Home-daycare network one of a kind in Canada

The Child Care Providers Resource Network of Ottawa-Carleton connects home-daycare providers and parents with valuable information and support.

Providers of home daycare in Ottawa — and the parents who need such services — have an advantage that isn’t common elsewhere, that being the Child Care Providers Resource Network of Ottawa-Carleton.

It’s an organization that provides support and resources to home-daycare providers in Ottawa, and information for parents.

Caregivers can call the CCPRN for advice on a variety of issues, says Andrea Gingras, board member and past president. “The most common question would be, ‘How can I find parents?’ and about advertising.” Inquiries about income tax rules for home-daycare providers are also common.

CCPRN past president Andrea Gingras

And parents can use the CCPRN to help find childcare providers and access other information such as the going rates for daycare in different parts of the city.

The CCPRN, in its current state, has been around since 1998. It was created from an amalgamation of the Ottawa-Carleton In-Home Child Care Providers Association and the Independent Child Caregiver’s Association, two groups that had been in existence since the early 1980s.

Gingras says the organization is unique in the extent to which it serves caregivers and parents, and because it’s almost fully funded by government, with 80-per-cent of its core funding coming from the province and 20-per-cent coming from the city.

“We’re the only organization of its kind in Canada,” says Gingras. “We’re not just a small organization of a few caregivers that meet over coffee at the end of the day … the uniqueness is that we’re the only one.”

It operates with a staff of just two full-time employees, with some part-time help.

The organization has a database of almost 3,000 people, mostly caregivers, who access what the group has to offer. This includes people who are paid members and those who have free accounts.

There are a little less than 500 members, who pay $25 a year, and get physical newsletters sent to them every two months, eligibility for board seats and discounts at a variety of businesses in the city.

Non-members who sign up for free accounts can access the newsletter online and get information on an array of workshops and children’s events organized by the CCPRN. Doreen Cowin, the group’s executive director, says membership fees essentially pay the cost of mailing the newsletters.

For some parents, home daycare is an option they use as they sit on a waiting list for licensed daycare. But as someone who was a home-daycare provider for about 30 years, Gingras says this type of child care offers advantages such as flexibility in hours of operation and the types of services providers are willing and able to
do.

“I’ve taken children, my daycare clients, to the dentist. I’ve been involved in baptisms and birthday parties over the years, so it’s a very close-knit relationship,” she says.

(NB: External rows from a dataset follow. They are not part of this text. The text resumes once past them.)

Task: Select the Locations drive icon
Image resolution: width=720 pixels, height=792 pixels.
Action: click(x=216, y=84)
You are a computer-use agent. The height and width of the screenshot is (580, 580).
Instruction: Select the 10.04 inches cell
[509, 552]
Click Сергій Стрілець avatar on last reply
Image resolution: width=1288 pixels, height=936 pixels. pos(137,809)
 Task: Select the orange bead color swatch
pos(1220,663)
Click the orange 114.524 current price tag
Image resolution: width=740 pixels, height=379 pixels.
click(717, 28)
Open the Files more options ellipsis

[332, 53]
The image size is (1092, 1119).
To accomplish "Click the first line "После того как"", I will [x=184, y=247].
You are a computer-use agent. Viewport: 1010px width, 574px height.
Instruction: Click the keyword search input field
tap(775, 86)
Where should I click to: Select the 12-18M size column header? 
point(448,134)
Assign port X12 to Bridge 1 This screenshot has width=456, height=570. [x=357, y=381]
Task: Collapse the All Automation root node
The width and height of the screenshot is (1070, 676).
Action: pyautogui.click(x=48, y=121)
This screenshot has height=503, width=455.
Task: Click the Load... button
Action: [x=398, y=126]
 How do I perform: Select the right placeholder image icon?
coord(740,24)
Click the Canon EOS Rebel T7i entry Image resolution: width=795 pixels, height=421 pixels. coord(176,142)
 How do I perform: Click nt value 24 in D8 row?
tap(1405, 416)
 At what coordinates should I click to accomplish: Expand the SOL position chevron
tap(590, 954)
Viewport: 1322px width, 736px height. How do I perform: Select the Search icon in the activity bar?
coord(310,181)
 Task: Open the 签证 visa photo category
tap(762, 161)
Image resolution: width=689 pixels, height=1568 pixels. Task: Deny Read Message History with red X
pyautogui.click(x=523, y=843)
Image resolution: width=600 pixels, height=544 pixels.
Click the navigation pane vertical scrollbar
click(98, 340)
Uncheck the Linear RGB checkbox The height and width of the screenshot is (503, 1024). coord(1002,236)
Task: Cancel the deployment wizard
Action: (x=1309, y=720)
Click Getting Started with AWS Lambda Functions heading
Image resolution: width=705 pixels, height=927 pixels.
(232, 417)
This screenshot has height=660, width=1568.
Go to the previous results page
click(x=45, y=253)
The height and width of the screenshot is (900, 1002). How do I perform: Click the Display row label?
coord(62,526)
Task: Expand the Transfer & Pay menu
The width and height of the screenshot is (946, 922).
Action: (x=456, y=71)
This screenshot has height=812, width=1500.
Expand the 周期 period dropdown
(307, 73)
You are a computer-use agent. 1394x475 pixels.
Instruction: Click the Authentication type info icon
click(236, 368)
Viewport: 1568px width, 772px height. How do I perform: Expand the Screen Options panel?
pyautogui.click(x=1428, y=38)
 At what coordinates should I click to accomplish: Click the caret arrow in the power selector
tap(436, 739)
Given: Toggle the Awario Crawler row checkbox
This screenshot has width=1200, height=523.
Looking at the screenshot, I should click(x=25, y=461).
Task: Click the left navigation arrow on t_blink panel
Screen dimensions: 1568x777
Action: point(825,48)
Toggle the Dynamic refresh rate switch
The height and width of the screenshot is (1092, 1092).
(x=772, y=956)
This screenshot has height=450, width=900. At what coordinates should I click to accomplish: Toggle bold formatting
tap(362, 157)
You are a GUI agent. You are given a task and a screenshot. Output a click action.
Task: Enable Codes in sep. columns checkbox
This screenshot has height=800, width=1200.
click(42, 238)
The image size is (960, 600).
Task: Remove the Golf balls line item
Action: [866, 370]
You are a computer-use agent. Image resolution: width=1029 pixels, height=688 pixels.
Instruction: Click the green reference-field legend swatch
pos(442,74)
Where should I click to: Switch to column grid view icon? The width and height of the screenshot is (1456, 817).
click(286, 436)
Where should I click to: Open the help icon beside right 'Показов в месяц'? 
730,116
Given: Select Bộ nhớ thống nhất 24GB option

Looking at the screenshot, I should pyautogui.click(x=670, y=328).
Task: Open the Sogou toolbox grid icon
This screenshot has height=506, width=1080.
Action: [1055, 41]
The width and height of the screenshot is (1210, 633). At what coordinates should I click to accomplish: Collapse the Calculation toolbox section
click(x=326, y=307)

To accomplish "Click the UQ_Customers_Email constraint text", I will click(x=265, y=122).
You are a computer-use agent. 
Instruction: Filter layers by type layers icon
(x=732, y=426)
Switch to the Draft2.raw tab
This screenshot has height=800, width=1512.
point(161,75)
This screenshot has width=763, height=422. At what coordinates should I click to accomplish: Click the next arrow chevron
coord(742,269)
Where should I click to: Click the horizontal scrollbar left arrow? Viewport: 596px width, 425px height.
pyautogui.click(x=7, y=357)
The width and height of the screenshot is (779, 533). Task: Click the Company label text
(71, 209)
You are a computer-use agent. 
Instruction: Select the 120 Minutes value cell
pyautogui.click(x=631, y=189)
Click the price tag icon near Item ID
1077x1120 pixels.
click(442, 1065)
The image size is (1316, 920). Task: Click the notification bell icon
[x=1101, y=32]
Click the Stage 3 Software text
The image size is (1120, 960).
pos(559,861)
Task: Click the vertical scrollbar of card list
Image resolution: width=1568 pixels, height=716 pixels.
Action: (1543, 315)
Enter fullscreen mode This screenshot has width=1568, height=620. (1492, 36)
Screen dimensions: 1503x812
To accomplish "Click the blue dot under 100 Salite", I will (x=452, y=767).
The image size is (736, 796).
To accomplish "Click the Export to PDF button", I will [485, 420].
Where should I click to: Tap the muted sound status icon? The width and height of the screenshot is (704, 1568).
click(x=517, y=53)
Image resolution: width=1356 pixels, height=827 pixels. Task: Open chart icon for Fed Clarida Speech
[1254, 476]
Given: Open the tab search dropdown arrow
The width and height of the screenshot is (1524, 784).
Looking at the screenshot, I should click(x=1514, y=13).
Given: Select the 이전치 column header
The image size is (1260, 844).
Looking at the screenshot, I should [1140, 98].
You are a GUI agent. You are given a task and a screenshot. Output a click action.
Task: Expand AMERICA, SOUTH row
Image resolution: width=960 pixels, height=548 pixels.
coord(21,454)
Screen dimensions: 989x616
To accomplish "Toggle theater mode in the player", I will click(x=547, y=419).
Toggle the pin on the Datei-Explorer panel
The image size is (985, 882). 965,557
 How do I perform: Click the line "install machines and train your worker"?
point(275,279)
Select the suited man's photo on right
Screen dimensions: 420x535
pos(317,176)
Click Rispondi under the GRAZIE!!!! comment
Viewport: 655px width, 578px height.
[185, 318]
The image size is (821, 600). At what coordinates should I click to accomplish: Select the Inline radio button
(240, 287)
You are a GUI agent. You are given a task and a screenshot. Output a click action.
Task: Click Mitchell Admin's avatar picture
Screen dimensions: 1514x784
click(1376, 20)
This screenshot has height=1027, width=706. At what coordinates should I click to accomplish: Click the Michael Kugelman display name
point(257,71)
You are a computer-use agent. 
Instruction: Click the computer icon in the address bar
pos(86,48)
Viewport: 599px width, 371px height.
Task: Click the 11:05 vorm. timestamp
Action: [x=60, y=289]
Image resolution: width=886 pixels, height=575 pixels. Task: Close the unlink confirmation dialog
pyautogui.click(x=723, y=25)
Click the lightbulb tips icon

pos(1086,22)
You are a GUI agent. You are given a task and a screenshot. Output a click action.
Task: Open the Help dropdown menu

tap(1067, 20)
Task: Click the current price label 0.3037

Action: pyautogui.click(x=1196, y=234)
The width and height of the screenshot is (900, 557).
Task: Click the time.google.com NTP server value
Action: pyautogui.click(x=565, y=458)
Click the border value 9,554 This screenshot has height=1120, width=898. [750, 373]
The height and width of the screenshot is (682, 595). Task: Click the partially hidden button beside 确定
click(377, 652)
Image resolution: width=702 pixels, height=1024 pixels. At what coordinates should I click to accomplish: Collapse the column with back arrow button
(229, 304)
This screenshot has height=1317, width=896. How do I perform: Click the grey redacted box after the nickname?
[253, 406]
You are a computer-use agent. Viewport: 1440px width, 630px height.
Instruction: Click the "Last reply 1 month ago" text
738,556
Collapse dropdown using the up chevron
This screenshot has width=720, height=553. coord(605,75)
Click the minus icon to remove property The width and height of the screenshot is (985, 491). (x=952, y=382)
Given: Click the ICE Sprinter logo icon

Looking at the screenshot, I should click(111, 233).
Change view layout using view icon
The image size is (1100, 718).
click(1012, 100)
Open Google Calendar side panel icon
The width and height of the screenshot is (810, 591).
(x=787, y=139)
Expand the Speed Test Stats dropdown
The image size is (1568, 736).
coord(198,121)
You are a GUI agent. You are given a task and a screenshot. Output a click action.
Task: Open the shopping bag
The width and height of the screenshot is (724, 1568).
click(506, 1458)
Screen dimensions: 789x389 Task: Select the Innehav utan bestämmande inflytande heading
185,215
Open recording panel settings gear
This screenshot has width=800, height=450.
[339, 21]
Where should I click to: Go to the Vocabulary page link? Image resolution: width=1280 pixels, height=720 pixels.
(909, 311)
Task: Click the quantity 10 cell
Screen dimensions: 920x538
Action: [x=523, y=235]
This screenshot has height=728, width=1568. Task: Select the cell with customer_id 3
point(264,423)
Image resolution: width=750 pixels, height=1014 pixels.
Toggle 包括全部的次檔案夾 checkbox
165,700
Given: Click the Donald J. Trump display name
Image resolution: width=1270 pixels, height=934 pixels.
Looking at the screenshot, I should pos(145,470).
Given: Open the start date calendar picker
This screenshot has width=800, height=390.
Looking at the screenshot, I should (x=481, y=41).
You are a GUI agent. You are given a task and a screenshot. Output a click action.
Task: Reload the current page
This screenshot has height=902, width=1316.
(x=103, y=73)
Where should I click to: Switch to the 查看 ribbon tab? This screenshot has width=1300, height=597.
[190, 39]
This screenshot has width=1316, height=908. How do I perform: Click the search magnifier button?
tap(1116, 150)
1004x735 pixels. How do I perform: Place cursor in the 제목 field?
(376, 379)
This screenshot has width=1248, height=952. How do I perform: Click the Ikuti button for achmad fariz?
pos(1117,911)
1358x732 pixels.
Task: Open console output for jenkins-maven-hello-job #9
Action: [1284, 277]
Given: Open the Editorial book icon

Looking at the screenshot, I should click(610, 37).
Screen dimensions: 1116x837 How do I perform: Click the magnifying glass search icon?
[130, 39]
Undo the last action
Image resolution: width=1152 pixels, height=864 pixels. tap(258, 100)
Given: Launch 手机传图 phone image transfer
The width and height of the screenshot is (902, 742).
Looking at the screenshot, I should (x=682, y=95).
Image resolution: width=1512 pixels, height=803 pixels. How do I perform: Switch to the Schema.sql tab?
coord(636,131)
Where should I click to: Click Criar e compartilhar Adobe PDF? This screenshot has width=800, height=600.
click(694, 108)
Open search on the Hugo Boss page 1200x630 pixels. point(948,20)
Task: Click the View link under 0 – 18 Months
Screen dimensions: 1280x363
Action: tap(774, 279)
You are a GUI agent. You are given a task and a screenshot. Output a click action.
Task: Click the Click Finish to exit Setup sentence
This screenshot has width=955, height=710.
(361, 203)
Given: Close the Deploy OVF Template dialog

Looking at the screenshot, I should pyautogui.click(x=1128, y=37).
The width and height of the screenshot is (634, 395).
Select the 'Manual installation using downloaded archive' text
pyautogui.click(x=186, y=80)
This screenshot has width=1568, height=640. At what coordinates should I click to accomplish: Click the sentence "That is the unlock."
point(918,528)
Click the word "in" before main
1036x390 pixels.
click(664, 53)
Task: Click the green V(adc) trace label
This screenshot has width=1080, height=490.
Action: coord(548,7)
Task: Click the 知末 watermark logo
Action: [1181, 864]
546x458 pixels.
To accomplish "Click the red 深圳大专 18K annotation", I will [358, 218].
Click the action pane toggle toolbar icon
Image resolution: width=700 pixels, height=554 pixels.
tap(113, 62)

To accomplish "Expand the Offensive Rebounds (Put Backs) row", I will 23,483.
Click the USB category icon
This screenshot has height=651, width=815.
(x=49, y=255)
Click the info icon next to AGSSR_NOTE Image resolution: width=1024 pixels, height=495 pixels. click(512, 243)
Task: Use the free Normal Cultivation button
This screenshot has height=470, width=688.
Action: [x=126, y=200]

Gingras says there’s a closeness home-daycare providers develop with children that’s hard to duplicate in larger centres.

“It’s one adult with those children consistently,” she says. “Somebody’s not coming in and doing a split shift and seeing the children at the end of the day but not seeing them when they arrive. There’s stronger continuity, I guess you could say, and because of that, these bonds develop over the years.

“I’ve had clients for 12, 13 years. I don’t think you’d see that in a centre.”